Start PASSAGE TO READ
So yeah, it was those contacts, I met all these people, I was just so privileged. But now I sit down and I go through the faces and the people that were there and, as you say, once you’ve been out of it for a while … Now and again someone in the street, normally a nice young lady with a young child or something comes up – “Mr Robertson how are you?” Who are they? Now I ask you know, get it right when they say something to you.
The interesting thing is that the very parochialism that you overcame, to make the Bank a success, was the very thing that undid it. It’s not just about Hawke’s Bay …
No, its New Zealand.
… and its incredible because if you look at the Bank then, to where it would be now, there would be no Kiwibank, there’d be …
We had the account base that would have been the largest bank. We would have been bigger than Westpac, or bigger than ANZ. And New Zealand gave it away. You know parochialism in New Zealand has been absolutely disastrous for the county.
Yes, yes.
End PASSAGE TO READ
Start INFORMATION SHOWN
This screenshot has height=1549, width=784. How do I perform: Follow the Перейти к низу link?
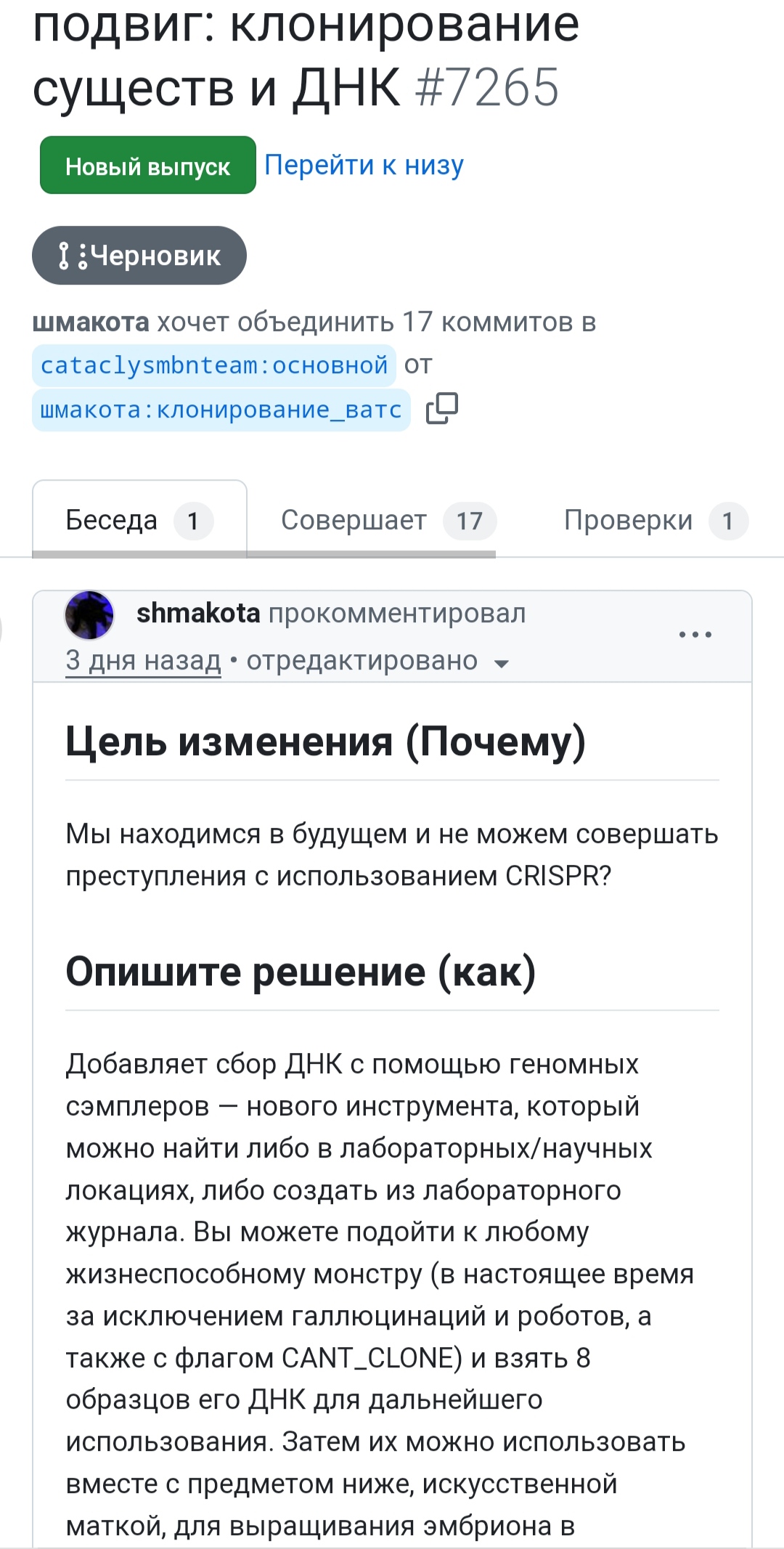364,166
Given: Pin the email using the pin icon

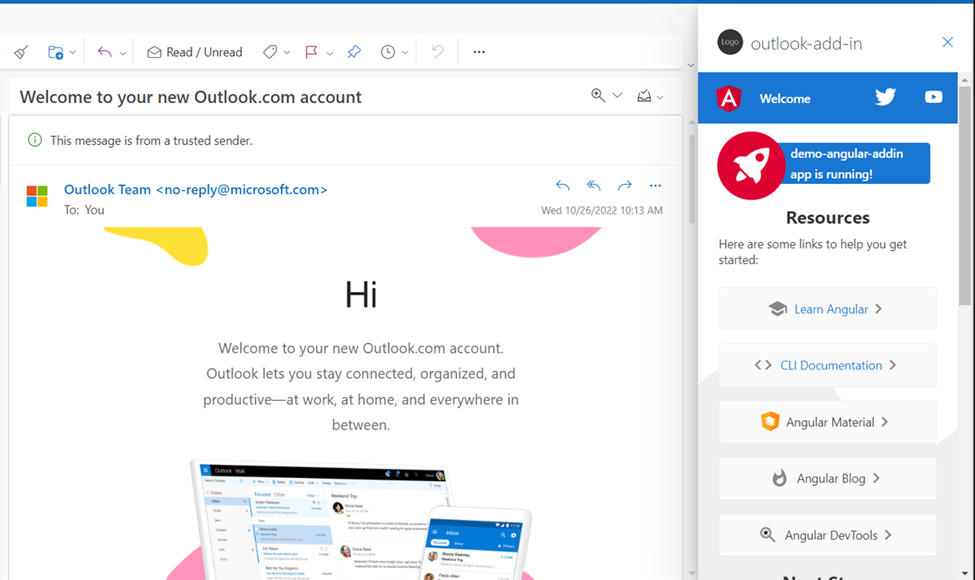Looking at the screenshot, I should click(x=353, y=51).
End INFORMATION SHOWN
REQUIRED WORK:
**a.** Please rewrite the paragraph of the interview excerpt that begins "So yeah, it was those contacts" as a shorter version that keeps its main facts.
**b.** In the interview excerpt, which two banks does the speaker say the Bank would have been bigger than?

EXPECTED RESPONSES:
**a.** The speaker met many people through those contacts and felt very privileged. Having been out of it for a while, the speaker now goes back over the faces of those who were there. Occasionally someone in the street, usually a young woman with a young child, comes up and asks "Mr Robertson how are you?", and the speaker doesn't know who they are.

**b.** Westpac and ANZ.